Syaikhul Islam Ibnu Taimiyyah berkata dalam kitab “Majmu Al Fatawa”, 17/21, tentang firman Allah SWTً ( إنَّمَا يَخْشَى اللَّهَ مِنْ عِبَادِهِ الْعُلَمَاء ). Maksud dari ayat tersebut adalah tidak takut kepada Allah melainkan orang yang Alim. Allah telah memberitakan sesungguhnya setiap yang takut kepada Allah maka dialah orang yang alim, sebagaimana Firman Allah dalam ayat yang lain:
أَمَّنْ هُوَ قَانِتٌ آنَاءَ اللَّيْلِ سَاجِداً وَقَائِماً يَحْذَرُ الآخِرَةَ وَيَرْجُو رَحْمَةَ رَبِّهِ قُلْ هَلْ يَسْتَوِي الَّذِينَ يَعْلَمُونَ وَالَّذِينَ لا يَعْلَمُونَ (سورة الزمر: 9)
"Apakah kalian hai orang musyrik yang lebih beruntung) ataukah orang yang beribadah di waktu-waktu malam dengan sujud dan berdiri, sedang ia takut kepada (azab) akhirat dan mengharapkan rahmat Tuhannya? katakanlah : “Apakah sama orang-orang yang mengetahui dengan orang-orang yang tidak mengetahui?." (QS. Az-Zumar: 9)
As-Sa’di Rahimahullah berkata : “Setiap orang yang pengetahuannya kepada Allah sangat mendalam, maka dialah orang yang banyak takut kepada Allah.

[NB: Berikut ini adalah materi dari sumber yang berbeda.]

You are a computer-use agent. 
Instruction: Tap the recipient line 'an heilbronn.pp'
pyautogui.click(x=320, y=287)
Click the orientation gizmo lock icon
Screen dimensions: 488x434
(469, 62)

Maka rasa takutnya kepada Allah mewajibkan dia menghindari prilaku maksiat dan selalu bersiap diri menjumpai yang ia takuti. Ini merupakan bukti dari keutamaan ilmu, karena sesungguhnya ilmu itu menuntun untuk takut kepada Allah, dan orang yang biasa takut kepada Allah maka dia layak mendapat karomah-Nya, sebagaimana firman Allah SWT:
رَضِيَ اللَّهُ عَنْهُمْ وَرَضُوا عَنْهُ ذَلِكَ لِمَنْ خَشِيَ رَبَّهُ
"Allah ridha terhadap mereka dan merekapun ridha kepada-Nya. Yang demikian itu adalah balasan bagi orang yang takut kepada Tuhan-Nya." (QS. Al-Bayyinah: 8)
Kesimpulannya: Sesungguhnya subyek dalam ayat tersebut adalah para Ulama. Pengertian ayatnya adalah, "Sesungguhnya tidak ada yang takut kepada Allah SWT melainkan para Ulama. Merekalah yang paling mengetahui kekuasaan-Nya dan kemampuan-Nya. Tidak ada maksud dari ayat tersebut bahwa Allah SWT-lah yang takut kepada para Ulama karena Allah lebih Agung, lebih Mulia dari yang demikian.
Ulama Benteng Terakhir Islam dan Ujung Tombak Umat Islam
Abud Darda’ radhiyallahu anhu berkata,
“Perumpamaan para ulama di tengah-tengah umat manusia bagaikan bintang-bintang di langit yang menjadi penunjuk arah bagi manusia.” [Akhlaq al-’Ulama, hal. 29, Imam al-Ajurri meriwayatkan dengan sanadnya dari Al-Hasan]
Ulama juga adalah laksana bulan purnama yang menerangi dunia tatkala kegelapan malam tiba. Ulama adalah laksana perisai dan benteng yang kokoh.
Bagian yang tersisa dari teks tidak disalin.